What is expected:
Edit the lines from the one with "Given: Click the" up to and including the one with "Looking at the": replace "slider" with "control" and change nothing else. Give only those lines, without the pictures.

Records for the exercise:

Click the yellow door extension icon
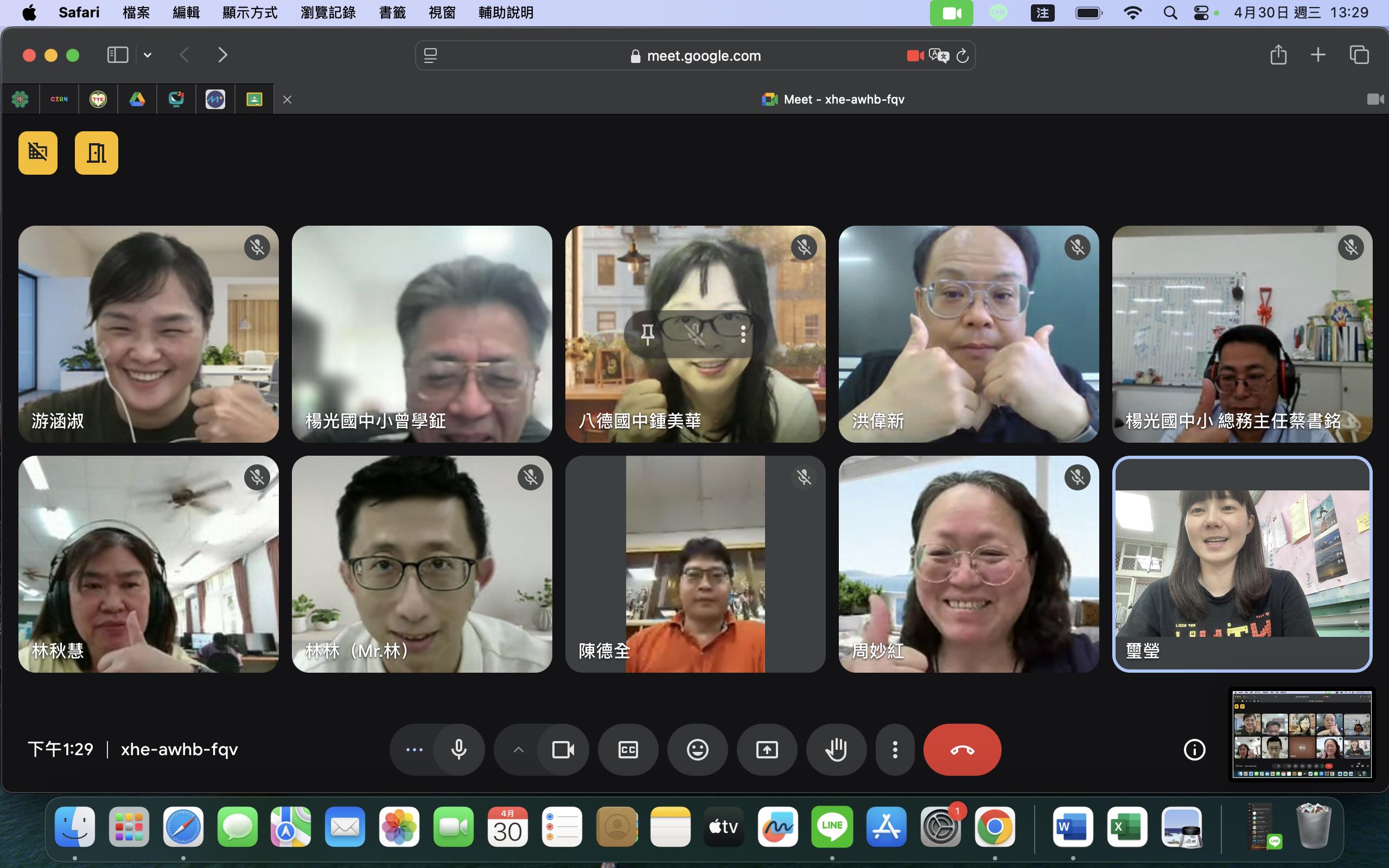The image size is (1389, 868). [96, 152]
...
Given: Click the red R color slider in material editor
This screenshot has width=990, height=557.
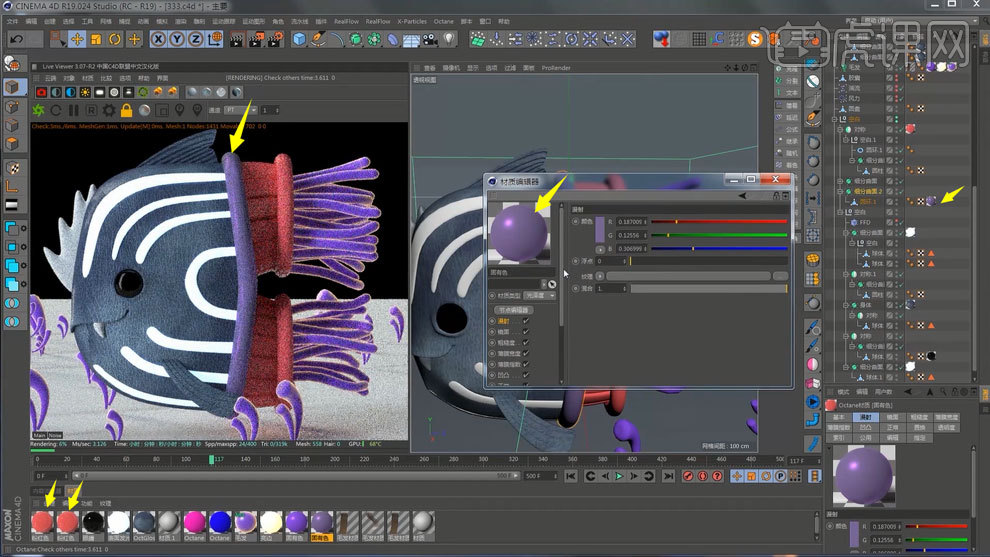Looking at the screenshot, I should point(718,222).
---
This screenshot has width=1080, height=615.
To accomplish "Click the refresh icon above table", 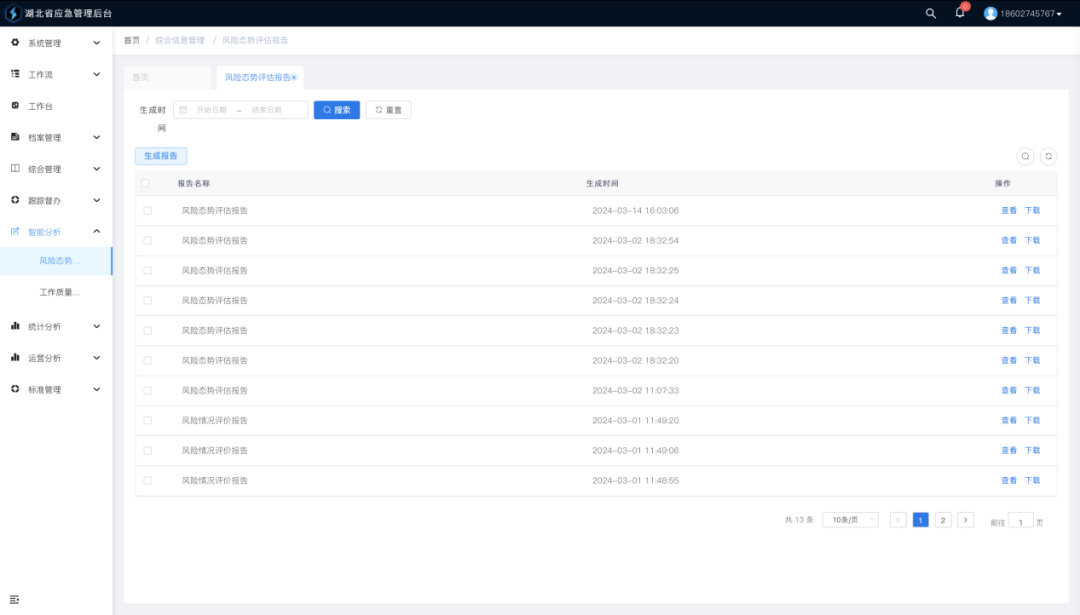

Full output:
Given: Click the red R color control in material editor
This screenshot has width=990, height=557.
Looking at the screenshot, I should point(718,222).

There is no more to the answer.